I found this from Dennis Murphy on another forum (https://groups.google.com/forum/#!topic/ggplot2/enavD18MmkY):
Hi:
To expand on Hadley's comments, I would suggest that you consult
?loess and read the chapter in the White book that it cites to gain a
better understanding of how the loess procedure operates. It makes no
sense to me why one would want to use a span of 1 to fit a loess model
with 40K observations.
By its nature, loess is a "local regression" algorithm, with emphasis
on the "local". The span argument controls the proportion of the data
that should be used to produce each local fit - the wider the span,
the smoother the fitted function. If you look carefully at the
algorithm itself, you'll discover that it's VERY memory intensive, so
if you insist on a loess fit with a large sample size, at least reduce
the span. Here is an example to illustrate that you can indeed fit a
loess model in ggplot2 with 40K observations.

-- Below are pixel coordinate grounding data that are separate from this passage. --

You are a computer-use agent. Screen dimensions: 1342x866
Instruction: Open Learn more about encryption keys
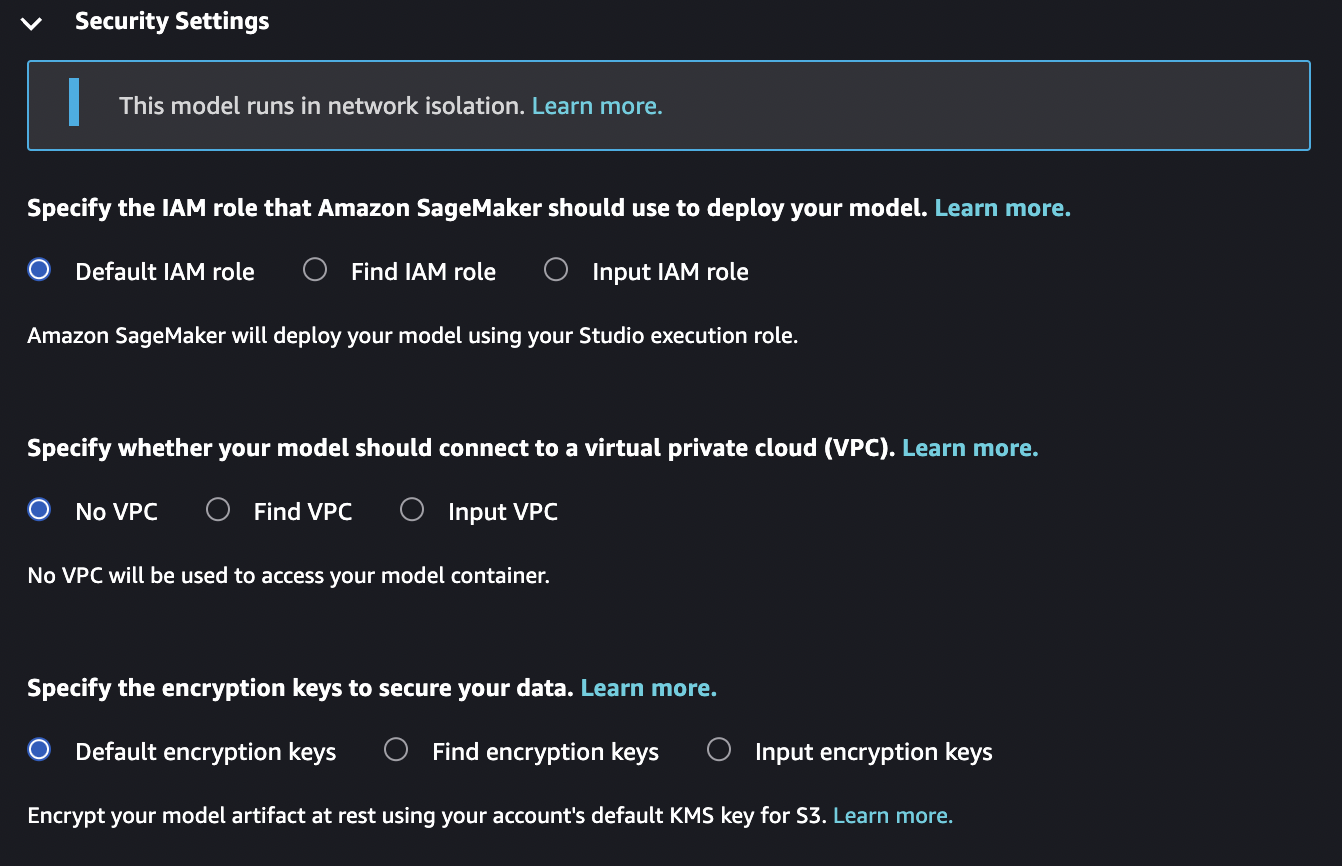[x=648, y=687]
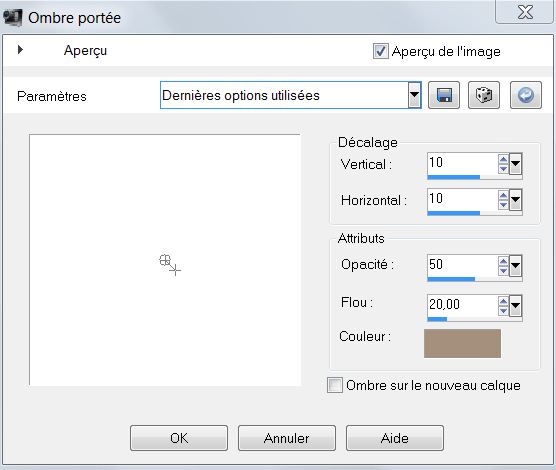Open the Vertical slider dropdown arrow

click(515, 164)
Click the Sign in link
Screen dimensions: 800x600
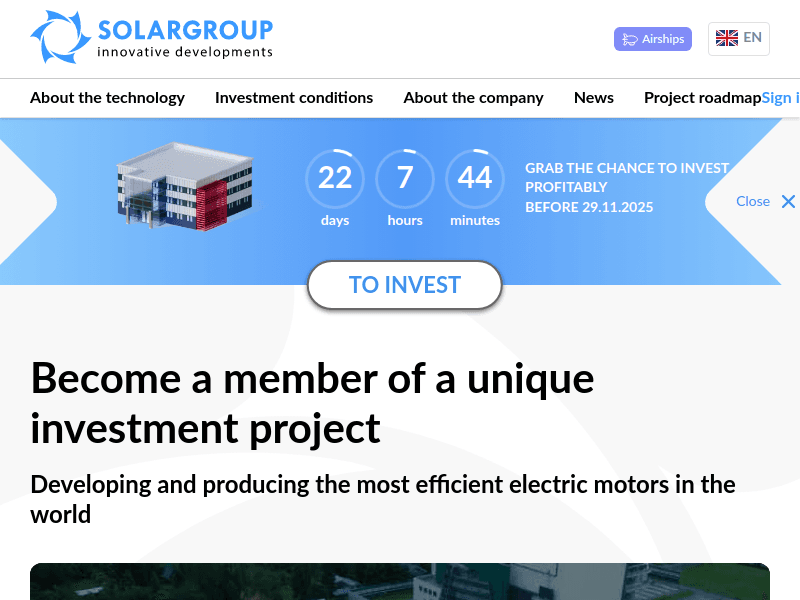pyautogui.click(x=781, y=98)
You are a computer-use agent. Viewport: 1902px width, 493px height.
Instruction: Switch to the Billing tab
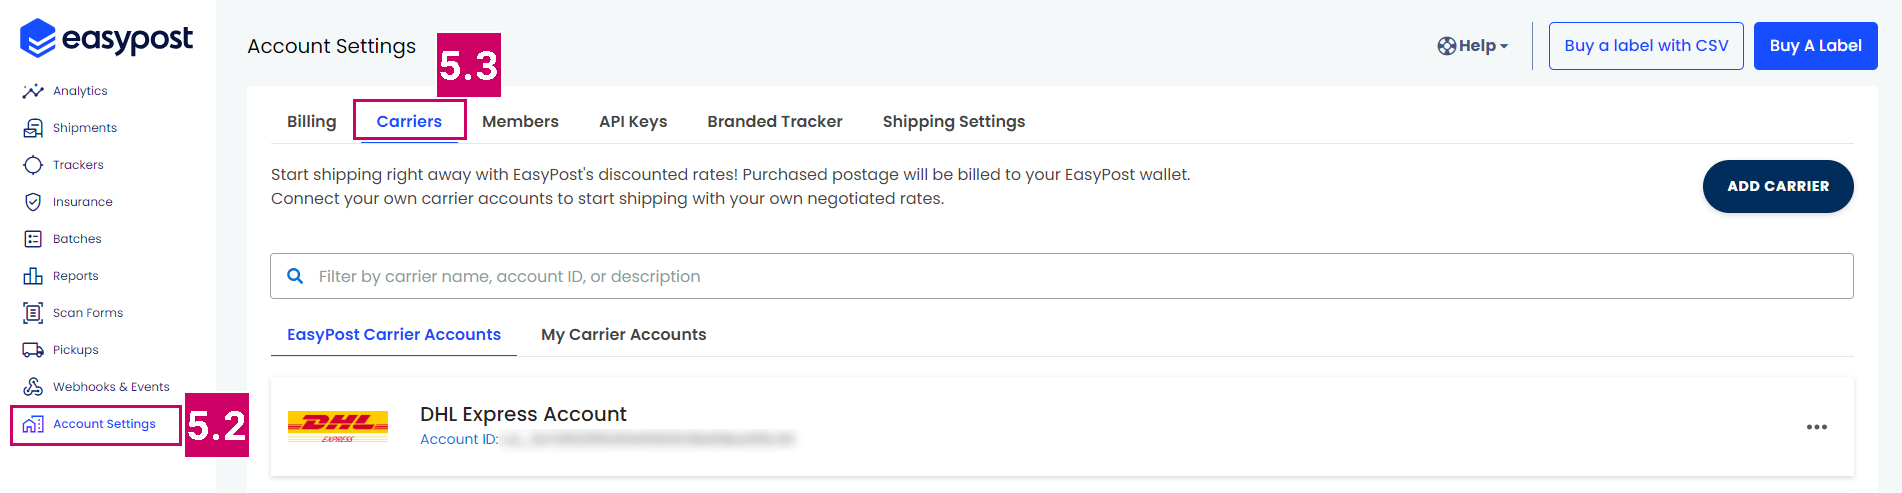312,121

x <- seq(0, 100, length.out = 40000)
# A periodic function
DF <- data.frame(x = x, y = 1 + sin(x) + 0.5 * cos(2 * x) + rnorm(40000))
library(ggplot2)
# Uses the default "auto" method to which Hadley referred:
ggplot(DF, aes(x = x, y = y)) +
geom_point(alpha = 0.05, shape = 21) +
geom_smooth(size = 1)
The result of this [gam] fit, which finishes rather quickly, is more
or less equivalent to a loess model with a large span (such as 1), but
far more computationally efficient. The periodicity is almost
completely ignored in the fitted curve as it has been averaged away.
To capture the periodicity with a local regression algorithm, you need
to reduce the proportion of the data devoted to each local fit. The
following call takes about 1.5-2 minutes (guesstimated) to run, but it
does produce a loess fit in the end on my laptop (with 12Gb RAM +
R-3.2.0 64-bit + i7 chip):
ggplot(DF, aes(x = x, y = y)) +
geom_point(alpha = 0.05, shape = 21) +
geom_smooth(method = "loess", span = 0.1, size = 1)
When I ran this in the R GUI, I got the "Not responding" message while
R was cranking away mightily, but eventually a graph did appear.
You should be able to get a more accurate local fit by reducing the
span further, since span = 0.1 in this example means that it's using
approximately 4000 points per local fit, which is far more than it
needs for a curve this simple in form. The following call took about
8-10 seconds, with one difference in the specification:
ggplot(DF, aes(x = x, y = y)) +
geom_point(alpha = 0.05, shape = 21) +
geom_smooth(method = "loess", span = 0.005, size = 1)
In this call, span = 0.005 means that approximately 200 observations
are used in each local fit, which is still fairly large. I would
recommend experimenting with slightly smaller and larger spans to see
how it affects the fitted loess model. The choice of span should be
informed by the number of rows in the input data frame, the shape of
the noisy input function and the degree of smoothness desired.
The example was deliberately chosen to illustrate why the choice of
span matters in loess. On the other hand, the error message you
received indirectly signals that loess is a memory hog and you need to
know enough about how it works as an algorithm in order to use it
productively.
Dennis
When I reduce my span value, my code runs without error. Even with a span of 0.1 my last set took 2 hours to run. I tried with a span of 0.01 and got an error to increase my span.